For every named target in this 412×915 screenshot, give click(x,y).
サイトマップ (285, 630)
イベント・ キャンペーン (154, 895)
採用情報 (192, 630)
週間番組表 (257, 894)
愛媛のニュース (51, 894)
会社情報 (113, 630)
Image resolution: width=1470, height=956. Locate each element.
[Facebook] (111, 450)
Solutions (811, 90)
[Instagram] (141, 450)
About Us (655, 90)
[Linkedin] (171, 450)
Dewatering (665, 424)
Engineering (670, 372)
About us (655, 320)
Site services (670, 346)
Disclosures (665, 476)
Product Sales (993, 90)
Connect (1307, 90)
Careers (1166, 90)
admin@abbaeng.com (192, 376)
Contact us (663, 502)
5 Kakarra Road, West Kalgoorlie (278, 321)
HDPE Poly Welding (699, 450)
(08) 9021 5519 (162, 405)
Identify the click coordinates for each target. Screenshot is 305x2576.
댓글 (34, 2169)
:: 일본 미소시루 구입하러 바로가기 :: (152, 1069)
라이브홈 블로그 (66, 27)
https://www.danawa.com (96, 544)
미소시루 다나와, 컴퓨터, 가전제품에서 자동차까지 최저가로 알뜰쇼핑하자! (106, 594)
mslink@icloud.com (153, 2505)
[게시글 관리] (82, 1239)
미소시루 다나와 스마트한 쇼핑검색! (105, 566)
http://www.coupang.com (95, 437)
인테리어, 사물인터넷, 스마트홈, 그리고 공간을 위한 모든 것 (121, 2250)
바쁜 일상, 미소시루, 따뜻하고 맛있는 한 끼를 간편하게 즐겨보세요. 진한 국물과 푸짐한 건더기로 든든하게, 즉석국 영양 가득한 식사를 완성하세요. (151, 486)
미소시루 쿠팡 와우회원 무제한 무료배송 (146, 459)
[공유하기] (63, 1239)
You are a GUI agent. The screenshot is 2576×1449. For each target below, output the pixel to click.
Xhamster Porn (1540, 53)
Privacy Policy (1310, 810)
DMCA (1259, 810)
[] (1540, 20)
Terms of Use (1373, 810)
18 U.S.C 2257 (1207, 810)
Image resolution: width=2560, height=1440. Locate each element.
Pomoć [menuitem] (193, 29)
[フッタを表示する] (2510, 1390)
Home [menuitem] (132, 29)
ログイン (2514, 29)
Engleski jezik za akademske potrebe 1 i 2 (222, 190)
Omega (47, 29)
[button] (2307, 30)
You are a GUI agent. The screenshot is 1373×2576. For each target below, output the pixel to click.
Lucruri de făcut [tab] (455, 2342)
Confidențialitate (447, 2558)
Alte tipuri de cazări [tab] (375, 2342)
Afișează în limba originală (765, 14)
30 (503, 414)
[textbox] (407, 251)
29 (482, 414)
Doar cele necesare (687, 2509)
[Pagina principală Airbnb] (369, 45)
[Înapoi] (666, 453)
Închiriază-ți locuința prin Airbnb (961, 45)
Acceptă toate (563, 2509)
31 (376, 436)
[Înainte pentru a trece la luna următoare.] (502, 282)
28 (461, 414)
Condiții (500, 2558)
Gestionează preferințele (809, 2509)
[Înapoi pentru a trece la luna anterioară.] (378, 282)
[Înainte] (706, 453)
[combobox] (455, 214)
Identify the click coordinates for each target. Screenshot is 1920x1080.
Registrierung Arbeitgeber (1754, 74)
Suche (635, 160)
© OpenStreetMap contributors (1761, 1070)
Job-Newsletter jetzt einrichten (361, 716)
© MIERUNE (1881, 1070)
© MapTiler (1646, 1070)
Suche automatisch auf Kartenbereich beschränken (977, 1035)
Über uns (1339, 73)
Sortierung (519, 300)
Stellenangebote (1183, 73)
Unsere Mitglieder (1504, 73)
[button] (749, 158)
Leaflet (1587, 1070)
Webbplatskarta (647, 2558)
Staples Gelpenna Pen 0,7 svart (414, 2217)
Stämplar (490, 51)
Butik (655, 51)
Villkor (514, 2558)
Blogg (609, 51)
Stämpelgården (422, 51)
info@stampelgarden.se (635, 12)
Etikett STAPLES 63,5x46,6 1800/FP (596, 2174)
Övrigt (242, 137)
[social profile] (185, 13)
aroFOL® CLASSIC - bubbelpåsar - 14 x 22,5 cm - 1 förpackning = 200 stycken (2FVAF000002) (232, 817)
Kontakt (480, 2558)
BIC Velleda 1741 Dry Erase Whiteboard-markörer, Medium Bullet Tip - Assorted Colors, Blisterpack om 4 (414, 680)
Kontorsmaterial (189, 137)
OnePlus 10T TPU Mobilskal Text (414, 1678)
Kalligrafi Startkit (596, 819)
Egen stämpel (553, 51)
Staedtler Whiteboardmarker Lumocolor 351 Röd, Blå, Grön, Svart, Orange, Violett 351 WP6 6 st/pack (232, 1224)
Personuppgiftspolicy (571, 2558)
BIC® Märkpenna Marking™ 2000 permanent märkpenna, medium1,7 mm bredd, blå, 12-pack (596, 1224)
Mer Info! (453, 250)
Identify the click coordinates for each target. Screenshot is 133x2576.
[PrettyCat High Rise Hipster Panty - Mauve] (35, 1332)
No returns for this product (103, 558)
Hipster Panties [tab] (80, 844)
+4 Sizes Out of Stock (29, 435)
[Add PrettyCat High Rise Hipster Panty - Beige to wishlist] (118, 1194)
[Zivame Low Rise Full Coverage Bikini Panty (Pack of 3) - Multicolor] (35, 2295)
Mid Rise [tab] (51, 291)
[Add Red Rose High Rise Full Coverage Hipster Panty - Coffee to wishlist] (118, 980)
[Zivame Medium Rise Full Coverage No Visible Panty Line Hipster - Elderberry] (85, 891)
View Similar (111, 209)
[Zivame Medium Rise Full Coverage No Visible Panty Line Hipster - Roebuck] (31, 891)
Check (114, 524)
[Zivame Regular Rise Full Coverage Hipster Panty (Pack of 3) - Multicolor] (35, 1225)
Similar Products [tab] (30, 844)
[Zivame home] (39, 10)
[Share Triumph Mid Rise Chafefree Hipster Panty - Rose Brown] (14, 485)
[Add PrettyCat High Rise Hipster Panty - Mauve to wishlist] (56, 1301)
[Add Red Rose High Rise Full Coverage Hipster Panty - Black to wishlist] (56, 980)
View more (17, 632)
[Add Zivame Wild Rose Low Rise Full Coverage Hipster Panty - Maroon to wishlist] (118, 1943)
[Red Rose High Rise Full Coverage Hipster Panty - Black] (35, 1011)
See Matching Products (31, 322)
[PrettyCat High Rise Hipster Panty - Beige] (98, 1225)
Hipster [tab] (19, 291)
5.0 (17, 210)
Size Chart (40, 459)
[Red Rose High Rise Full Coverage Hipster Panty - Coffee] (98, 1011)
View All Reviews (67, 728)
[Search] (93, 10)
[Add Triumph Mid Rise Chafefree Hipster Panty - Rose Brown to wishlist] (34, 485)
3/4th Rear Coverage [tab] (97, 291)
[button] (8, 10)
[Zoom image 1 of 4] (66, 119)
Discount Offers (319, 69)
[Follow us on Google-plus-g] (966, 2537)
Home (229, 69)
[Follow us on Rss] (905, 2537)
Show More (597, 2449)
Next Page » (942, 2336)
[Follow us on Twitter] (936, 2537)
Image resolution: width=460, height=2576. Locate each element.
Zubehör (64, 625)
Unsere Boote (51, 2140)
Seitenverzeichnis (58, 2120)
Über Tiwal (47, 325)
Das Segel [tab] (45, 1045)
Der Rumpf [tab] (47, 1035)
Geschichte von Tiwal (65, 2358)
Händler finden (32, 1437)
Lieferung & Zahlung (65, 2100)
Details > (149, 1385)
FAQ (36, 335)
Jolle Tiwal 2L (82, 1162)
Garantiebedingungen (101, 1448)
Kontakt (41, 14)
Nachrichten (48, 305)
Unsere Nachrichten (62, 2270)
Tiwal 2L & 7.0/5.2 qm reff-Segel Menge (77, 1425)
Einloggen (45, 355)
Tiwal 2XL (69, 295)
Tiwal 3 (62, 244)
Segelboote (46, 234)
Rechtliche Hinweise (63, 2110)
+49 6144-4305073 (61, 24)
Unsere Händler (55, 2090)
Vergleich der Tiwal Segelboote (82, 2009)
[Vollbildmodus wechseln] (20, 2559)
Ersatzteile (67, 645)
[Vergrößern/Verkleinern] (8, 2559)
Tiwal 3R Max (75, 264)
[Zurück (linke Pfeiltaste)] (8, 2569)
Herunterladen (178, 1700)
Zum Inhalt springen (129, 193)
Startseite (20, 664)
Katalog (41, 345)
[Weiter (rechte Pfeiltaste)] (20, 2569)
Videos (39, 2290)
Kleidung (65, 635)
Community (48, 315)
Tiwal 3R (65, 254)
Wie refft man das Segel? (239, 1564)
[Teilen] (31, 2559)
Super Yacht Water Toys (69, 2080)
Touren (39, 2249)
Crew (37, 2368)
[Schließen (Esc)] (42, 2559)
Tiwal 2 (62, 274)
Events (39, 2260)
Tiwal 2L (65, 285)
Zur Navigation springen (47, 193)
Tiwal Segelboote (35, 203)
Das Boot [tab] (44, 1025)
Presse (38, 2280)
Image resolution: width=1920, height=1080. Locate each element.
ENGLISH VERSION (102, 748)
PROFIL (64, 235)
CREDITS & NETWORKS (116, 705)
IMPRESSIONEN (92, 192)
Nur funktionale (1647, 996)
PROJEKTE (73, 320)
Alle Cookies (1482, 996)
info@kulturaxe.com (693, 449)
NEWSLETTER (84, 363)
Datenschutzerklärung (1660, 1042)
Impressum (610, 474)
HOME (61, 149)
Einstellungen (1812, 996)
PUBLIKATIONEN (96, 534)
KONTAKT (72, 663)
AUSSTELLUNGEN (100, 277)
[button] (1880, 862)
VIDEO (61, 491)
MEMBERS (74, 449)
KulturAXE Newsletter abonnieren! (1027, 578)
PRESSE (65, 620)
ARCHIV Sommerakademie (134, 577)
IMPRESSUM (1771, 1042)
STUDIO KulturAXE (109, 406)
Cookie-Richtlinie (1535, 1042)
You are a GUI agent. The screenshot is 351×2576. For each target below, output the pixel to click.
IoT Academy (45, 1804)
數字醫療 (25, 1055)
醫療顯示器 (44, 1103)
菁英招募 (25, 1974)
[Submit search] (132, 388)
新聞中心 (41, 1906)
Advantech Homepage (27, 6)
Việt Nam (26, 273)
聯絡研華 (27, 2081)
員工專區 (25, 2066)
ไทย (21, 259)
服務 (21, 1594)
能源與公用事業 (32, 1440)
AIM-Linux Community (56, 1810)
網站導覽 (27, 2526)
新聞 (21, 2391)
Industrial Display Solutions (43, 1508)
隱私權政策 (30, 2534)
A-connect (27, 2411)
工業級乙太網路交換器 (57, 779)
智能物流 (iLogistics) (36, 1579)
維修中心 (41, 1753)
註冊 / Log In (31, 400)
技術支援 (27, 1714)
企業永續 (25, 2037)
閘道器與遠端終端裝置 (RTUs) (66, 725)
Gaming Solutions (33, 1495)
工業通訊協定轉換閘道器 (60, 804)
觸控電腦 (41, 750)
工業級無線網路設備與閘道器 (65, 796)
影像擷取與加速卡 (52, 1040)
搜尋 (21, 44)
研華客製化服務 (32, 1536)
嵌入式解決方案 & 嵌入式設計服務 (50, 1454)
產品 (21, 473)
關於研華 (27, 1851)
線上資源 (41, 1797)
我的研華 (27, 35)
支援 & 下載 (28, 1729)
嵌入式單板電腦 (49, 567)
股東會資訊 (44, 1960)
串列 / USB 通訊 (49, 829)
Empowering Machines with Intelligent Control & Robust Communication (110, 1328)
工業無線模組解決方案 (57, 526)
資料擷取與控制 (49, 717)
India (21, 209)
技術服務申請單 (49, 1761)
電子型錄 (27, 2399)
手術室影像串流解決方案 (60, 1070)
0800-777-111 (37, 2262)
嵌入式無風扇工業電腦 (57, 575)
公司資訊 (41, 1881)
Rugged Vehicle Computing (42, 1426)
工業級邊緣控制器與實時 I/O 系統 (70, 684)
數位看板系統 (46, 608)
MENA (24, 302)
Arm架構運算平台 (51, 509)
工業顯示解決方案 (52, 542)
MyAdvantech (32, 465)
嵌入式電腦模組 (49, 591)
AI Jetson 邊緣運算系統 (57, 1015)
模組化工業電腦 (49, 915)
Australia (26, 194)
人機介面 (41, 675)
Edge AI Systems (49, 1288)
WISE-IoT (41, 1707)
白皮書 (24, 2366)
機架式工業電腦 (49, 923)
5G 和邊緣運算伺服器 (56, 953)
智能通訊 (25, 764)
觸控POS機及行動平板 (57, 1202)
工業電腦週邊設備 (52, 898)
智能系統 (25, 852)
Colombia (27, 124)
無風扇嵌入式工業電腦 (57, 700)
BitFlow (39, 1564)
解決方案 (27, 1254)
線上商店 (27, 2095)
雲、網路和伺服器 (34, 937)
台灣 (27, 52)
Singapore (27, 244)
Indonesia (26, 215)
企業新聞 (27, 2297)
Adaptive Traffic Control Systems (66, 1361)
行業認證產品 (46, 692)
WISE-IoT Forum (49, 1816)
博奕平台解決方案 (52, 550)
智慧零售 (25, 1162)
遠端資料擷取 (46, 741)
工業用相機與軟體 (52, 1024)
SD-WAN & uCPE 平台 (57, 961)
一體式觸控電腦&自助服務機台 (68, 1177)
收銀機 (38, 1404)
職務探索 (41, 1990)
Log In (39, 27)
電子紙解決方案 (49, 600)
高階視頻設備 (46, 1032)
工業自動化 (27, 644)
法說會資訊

• _Task brief_:
Would you print exactly and only the lines of the material above that run from the line with "隱私權政策 (30, 2534)" through the line with "嵌入式單板電腦 (49, 567)", both included?

• _Exercise response_:
隱私權政策 (30, 2534)
A-connect (27, 2411)
工業級乙太網路交換器 (57, 779)
智能物流 (iLogistics) (36, 1579)
維修中心 (41, 1753)
註冊 / Log In (31, 400)
技術支援 (27, 1714)
企業永續 (25, 2037)
閘道器與遠端終端裝置 (RTUs) (66, 725)
Gaming Solutions (33, 1495)
工業通訊協定轉換閘道器 (60, 804)
觸控電腦 (41, 750)
工業級無線網路設備與閘道器 (65, 796)
影像擷取與加速卡 (52, 1040)
搜尋 (21, 44)
研華客製化服務 (32, 1536)
嵌入式解決方案 & 嵌入式設計服務 (50, 1454)
產品 (21, 473)
關於研華 (27, 1851)
線上資源 (41, 1797)
我的研華 (27, 35)
支援 & 下載 (28, 1729)
嵌入式單板電腦 (49, 567)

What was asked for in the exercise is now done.